Fantasie in Ketten. Auftragseinbrüche, Kurzarbeit, Kündigungen: Bei vielen österreichischen Fertigungsbetrieben geht das Jahr heuer nicht ohne tiefe Einschnitte zu Ende. Mit dem kontinuierlichen Verbesserungsprozess (KVP, Prozess stetiger kleiner Verbesserungsschritte, siehe auch Kasten) sparen Großbetriebe Millionen Euro ein“, sagt Wissenschaftler Wilfried Sihn, Geschäftsführer von Fraunhofer Austria. Im KMU-Segment seien es immer noch hundertausende Euro, die zu erzielen sind. Der Villacher Halbleiterhersteller Infineon spart dank des Vorschlagswesens nach eigenen Aussagen jährlich zehn Millionen Euro.

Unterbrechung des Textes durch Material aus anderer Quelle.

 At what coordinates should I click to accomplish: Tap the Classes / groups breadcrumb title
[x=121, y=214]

Doch wie steht es um die betriebliche Ideenproduktion, wenn Arbeitsplätze wackeln? Und: Welche Belohnungskonzepte funktionieren, welche nicht? Das INDUSTRIEMAGAZIN hörte sich um.

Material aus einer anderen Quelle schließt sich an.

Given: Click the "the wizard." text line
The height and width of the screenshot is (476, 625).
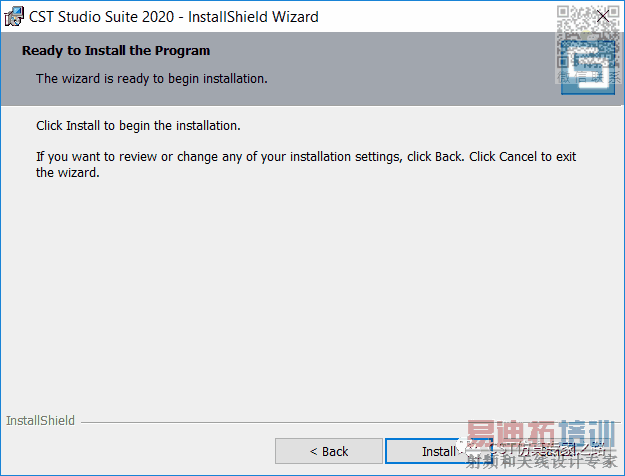Looking at the screenshot, I should coord(68,172).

Beim niederösterreichischen Sonderprofilehersteller Welser Profile ist die Mitarbeitermotivation kein zartes Pflänzchen, das sich leicht vom Wind knicken lässt. Denn obwohl dem Vorstand Wolfgang Welser derzeit eine besonders steife Brise um die Ohren weht – zuletzt kündigte er 27 Mitarbeiter –, schnurrt der Motor des betrieblichen Vorschlagswesens: Von Jänner bis Oktober lieferten die 50 aktivsten Mitarbeiter im traditionsreichen Familienunternehmen satte 1500 Vorschläge – in Zeiten niedriger Auftragseingänge und Personalkürzungen ein Spitzenwert. „Unsere groß angelegte Schulungsoffensive setzt bei den Mitarbeitern sicherlich zusätzliche Motivation frei“, sagt Wolfgang Welser. 13 Mitarbeiter durchlaufen eine Six-Sigma-Green-Belt-Ausbildung, weitere 600 Mitarbeiter wurden in einer eintägigen Schulung mit der Thematik Arbeitsplatzoptimierung durch die 5S-Methode vertraut gemacht. Mangelnde Motivation? Kein Thema. „Schon eher, wie die Fülle an Vorschlägen zeitnah umzusetzen ist“, sagt Welser.

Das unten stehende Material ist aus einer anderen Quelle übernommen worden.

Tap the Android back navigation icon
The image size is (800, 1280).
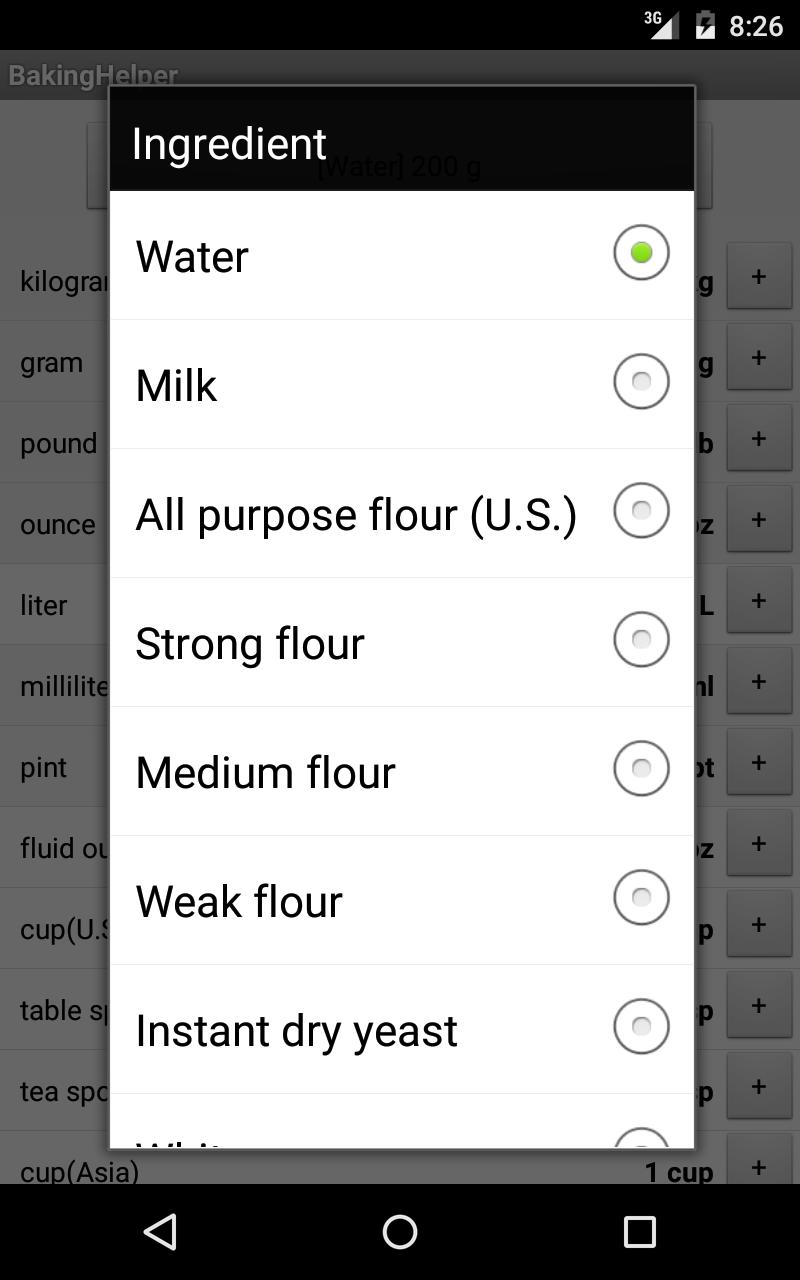[x=160, y=1232]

Einen Zusammenhang von Krise und abnehmender Bereitschaft bei der Belegschaft, sich über die Maßen einzubringen, will Norbert Schalko, Produktionsleiter beim Automobilzulieferer Pollmann Austria, sehr wohl erkennen – trotz „funktionierendem KVP“. Die Krise – die Mitarbeiterzahl am Standort Karlstein musste um 70 reduziert werden – sorge für einen Negativtouch. „Die Entfaltungsfreude nimmt ab, man ist weit weniger visionär“, beobachtet Schalko im eigenen Unternehmen. Die Disziplin sei weiterhin hoch, doch „stark getriggert von der Angst, sich keinen Schnitzer erlauben zu dürfen“. Das nördliche Waldviertel ist sicher ein Extrembeispiel: Die Angst vorm Arbeitsplatzverlust regiert die Region, wo sonst kaum Jobs im Fertigungsumfeld zu finden sind. „In Krisenzeiten wird alles lockerer“, erzählt Franz Matschnigg, General Manager des Klagenfurter Werks des Alugussteilefertigers MWS Aluguss. Man trennte sich von 25 Mitarbeitern, viele sind in Bildungskarenz. „Wenn sie in der Fertigung ihre Projekte machen, behindert das schon die Prozesse“, sagt Matschnigg etwas säuerlich. Die Produktivität sei um zehn Prozent abgesunken, weil die Anspannung nachlasse und sich auch Zeit für ein Schwätzchen unter Kollegen findet. „Bei gut funktionierenden Systemen zeigt der Abschwung kaum negative Wirkung auf die Motivation“, meint hingegen Wissenschaftler Wilfried Sihn. Das eigentliche Problem: Zwei Drittel aller österreichischen Betriebe hätten zwar ein KVP-System, doch nicht einmal bei zehn Prozent würde es funktionieren. „Da gibt es Briefkästen, wo schriftliche Vorschläge vergilben oder keine Zuständigkeiten vereinbart sind“, bekrittelt Sihn.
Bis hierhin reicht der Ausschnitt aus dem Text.